### [Sayfa metni]

Neden sonra heykeller birtakım taşra siyasetçilerinin hedefi olmaya başladı. Altı hiçbir zaman tam dolmayan ‘dini hassasiyetler’ yüzünden heykeller ya yerlerinden oldu, ya da saldırıların hedefi. Heykellerle didişmekle başlayan bir sürecin zirvesindeyiz zannediyorum. Tartışma demek güç, saldırılar asla mazrufa yönelik değil; genellikle tam olarak anlaşılamamış bir zarf düşman belleniyor. İçeriğe yönelik tartışma olmayınca düşünce bağlamından çıkıp şiddete varılıyor. Şiddet de genellikle birinin hedef göstermesi, tabandan birinin de uygulaması şeklinde olup bitiyor. Yumruk hep aynı yumruk, bir varsa el değişiyor; yazık olan, o sanata en çok ihtiyacı olan kesimlerden birilerinin sanat düşmanı kesilmesi.
İşte son yaşanan Abdülmecid Efendi Köşkündeki koleksiyona yapılan saldırının da hikâyesi, yine bu tanıdık şablona uyuyor. Kapitalist ekonominin kendiliğinden değil, ancak ciddi bir zaman geçtikten sonra devrimlerle yerleştiği memleketimizde Batılı anlamda burjuva sınıfı zaten az, olanlar da sanat hamiliği işini yeni yeni öğrenmeye başlıyor. Bu zorlu ortamda Eczacıbaşıların İKSV’sinin düzenlediği bienale -ki İstanbul’a katma değeri var, hepimiz yararlanıyoruz bundan- Koç Holding sponsor oluyor; Osmanlı’dan kalma bir köşk, onlarca benzeri gibi çürümeye terk edileceği yerde ilk sahibinin adına yakışır bir etkinlikte kullanılıyor, halka açık bir resim sergisi yapılıyor.
Buraya kadar her şey güzelken, memleketin gündemine bir anda nasıl dâhil olduklarını hâlâ çözemediğimiz iki tüccar, II. Abdülhamit’in torunları sıfatıyla, etkinliği rezalet diye tanımlayıp hedef gösteriyor. İçerideki şömineyi mihrap sanan saldırganın akıl hocası da dedesini halife diye kendisi gibi zanneden ‘torun’. Öyle ya, Osmanoğlu ailesinin bir ferdiyse, son halife Abdülmecid Efendi’nin nü tablolar yaptığını da, hatta onu resme yönlendirenin II. Abdülhamit olduğunu da hepimizden iyi bilecektir! Aslında bu gibi meselelerde bize turnusol kâğıdı işlevi görebilecek bir cümlemiz olabilir, Engin Ardıç’ın eski bir kitabından ödünç alıp uyarlayarak: “II. Abdülhamit sizin gibi kıro değildi!”

### [Veri bloğu]

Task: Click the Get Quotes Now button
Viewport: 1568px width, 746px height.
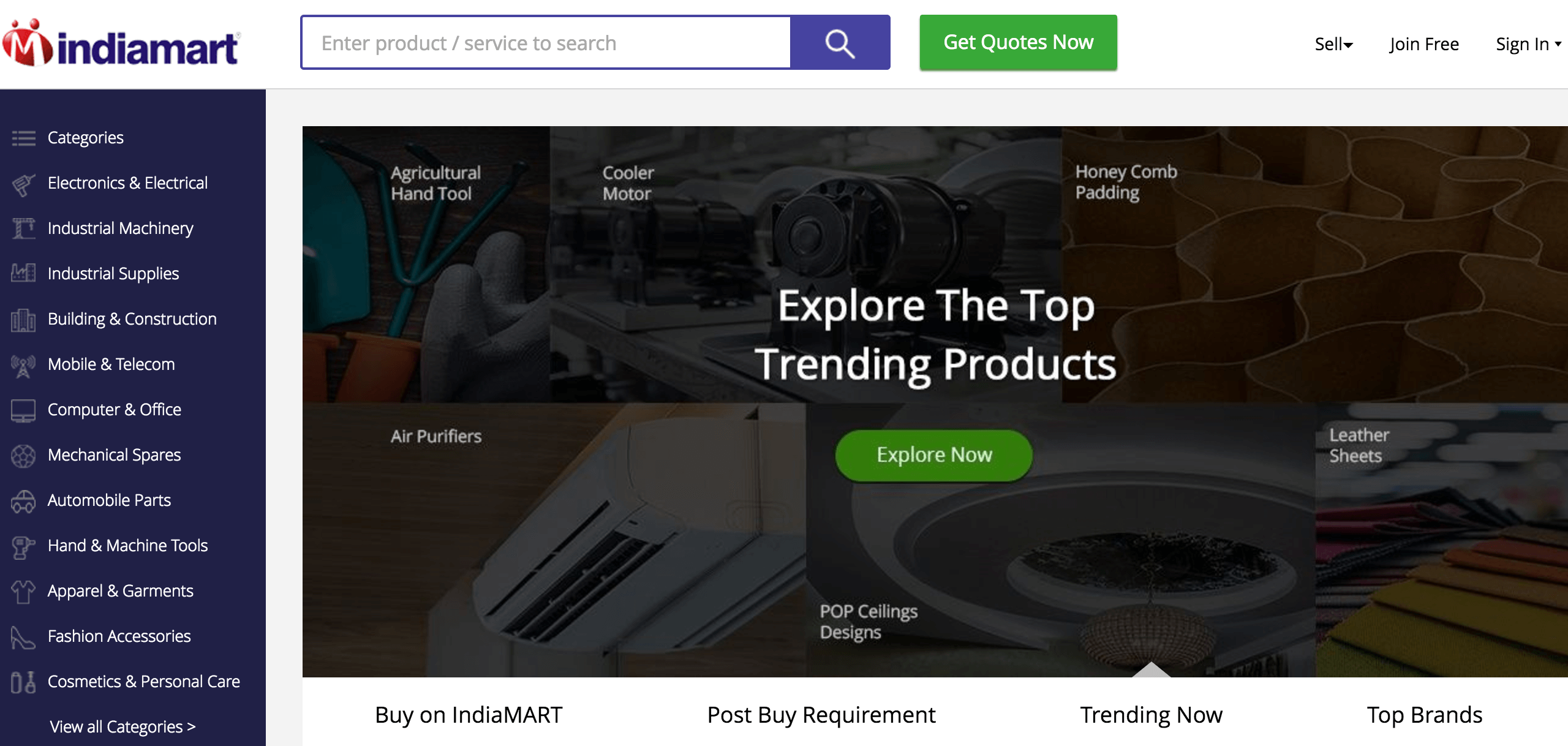Action: [x=1018, y=42]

### [Yapılacaklar]
1 – Sayfa metnine göre İKSV'nin düzenlediği bienale hangi holding sponsor oluyor?
2 – Sayfa metninde "Neden sonra heykeller" ifadesinden "sanat düşmanı kesilmesi." ifadesine kadar olan kısmı hiç değiştirmeden geri ver.

### [Alıştırma cevapları]
1 – Koç Holding

2 –
Neden sonra heykeller birtakım taşra siyasetçilerinin hedefi olmaya başladı. Altı hiçbir zaman tam dolmayan ‘dini hassasiyetler’ yüzünden heykeller ya yerlerinden oldu, ya da saldırıların hedefi. Heykellerle didişmekle başlayan bir sürecin zirvesindeyiz zannediyorum. Tartışma demek güç, saldırılar asla mazrufa yönelik değil; genellikle tam olarak anlaşılamamış bir zarf düşman belleniyor. İçeriğe yönelik tartışma olmayınca düşünce bağlamından çıkıp şiddete varılıyor. Şiddet de genellikle birinin hedef göstermesi, tabandan birinin de uygulaması şeklinde olup bitiyor. Yumruk hep aynı yumruk, bir varsa el değişiyor; yazık olan, o sanata en çok ihtiyacı olan kesimlerden birilerinin sanat düşmanı kesilmesi.